为了消耗浑身的火气,降央一大早就扒了袍子挤牛奶。
丹增这次送来了一个木桶,是他之前特意找了村寨里的匠人做的。
“这个给苏糖用,泡澡会舒服些。”
降央看着木桶,顿时没由来的一阵气恼。
看样子这家伙很早就对苏糖起了别的心思。
他甚至怀疑丹增之所以回家休病假,是奔着苏糖来的。
降央磨了磨牙,笑道:“好啊,到时候我跟糖糖一起用,阿布想的真周到。”
丹增淡淡的扫了他一眼:“桶小,装不下你。”
“装得下装不下,你说了不算,苏糖要让我进桶,谁也拦不住。”
丹增忍着揍他的冲动:“小糖呢,我有事要跟她说。”
“睡着呢,阿布,苏糖现在是我的人,你一个做大伯哥的三番两次的想闯进去,这不合规矩吧?”
苏糖遵循的是一夫一妻的婚姻制度,那他就随她来。
“鲁地跟咱们康巴不一样,男女授受不亲,你的规矩,你的礼义廉耻呢?”
丹增顿时一噎。
真没想到降央竟然拿自己教育他的那一套来堵他。
丹增顿时深吸一口气:“这件事情关系到小糖的案子,有几句话我得问一问,要是耽误了,你来负责?”

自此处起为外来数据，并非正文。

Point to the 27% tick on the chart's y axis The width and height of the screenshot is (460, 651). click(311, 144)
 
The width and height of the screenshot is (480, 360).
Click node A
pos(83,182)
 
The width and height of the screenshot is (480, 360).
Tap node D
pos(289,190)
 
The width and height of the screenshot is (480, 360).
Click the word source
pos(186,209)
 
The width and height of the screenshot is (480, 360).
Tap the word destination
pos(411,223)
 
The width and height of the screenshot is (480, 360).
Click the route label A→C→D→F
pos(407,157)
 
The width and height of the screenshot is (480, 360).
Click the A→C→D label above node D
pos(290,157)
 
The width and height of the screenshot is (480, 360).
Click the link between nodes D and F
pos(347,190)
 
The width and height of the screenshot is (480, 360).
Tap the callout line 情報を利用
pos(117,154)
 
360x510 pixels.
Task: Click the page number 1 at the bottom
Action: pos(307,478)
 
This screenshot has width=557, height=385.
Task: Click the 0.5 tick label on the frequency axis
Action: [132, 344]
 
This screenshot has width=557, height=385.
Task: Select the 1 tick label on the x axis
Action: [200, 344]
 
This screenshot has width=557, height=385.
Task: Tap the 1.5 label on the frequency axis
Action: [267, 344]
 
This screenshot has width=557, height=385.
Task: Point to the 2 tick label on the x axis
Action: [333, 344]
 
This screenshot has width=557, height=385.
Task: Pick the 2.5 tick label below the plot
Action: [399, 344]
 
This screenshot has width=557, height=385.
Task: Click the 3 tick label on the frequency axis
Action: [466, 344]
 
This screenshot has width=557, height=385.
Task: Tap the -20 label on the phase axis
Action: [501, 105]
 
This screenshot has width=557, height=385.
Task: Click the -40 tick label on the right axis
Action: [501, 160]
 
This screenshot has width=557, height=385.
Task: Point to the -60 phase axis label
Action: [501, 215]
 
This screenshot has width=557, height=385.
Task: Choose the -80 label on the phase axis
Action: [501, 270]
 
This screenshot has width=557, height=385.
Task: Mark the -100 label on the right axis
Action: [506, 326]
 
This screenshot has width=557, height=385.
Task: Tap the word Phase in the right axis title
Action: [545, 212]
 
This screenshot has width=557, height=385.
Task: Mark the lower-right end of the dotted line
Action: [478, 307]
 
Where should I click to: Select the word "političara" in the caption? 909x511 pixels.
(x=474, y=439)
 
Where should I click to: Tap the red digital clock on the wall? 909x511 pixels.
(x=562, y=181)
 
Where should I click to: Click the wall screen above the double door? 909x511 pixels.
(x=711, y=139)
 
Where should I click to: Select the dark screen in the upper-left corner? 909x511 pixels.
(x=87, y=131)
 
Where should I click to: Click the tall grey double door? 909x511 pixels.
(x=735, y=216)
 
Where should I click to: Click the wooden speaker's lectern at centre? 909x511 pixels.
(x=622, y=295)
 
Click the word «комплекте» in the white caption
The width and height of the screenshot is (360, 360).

降央当然不能耽误苏糖的事情,顿时气呼呼的让开了位置。
“你最好长话短说,苏糖还没吃饭呢。”
“嗯,知道了。”
丹增掀开门帘走了进去。
只见苏糖已经起来了,身上穿着一件紫色的曲巴普美,里面是白色内衬。
她本就皮肤白,被紫色衬得更显娇嫩。
腰间绑着一件五彩宽条纹的邦典,更显腰肢纤细。
苏糖正光着脚蹲下来找鞋,恰好背对着丹增。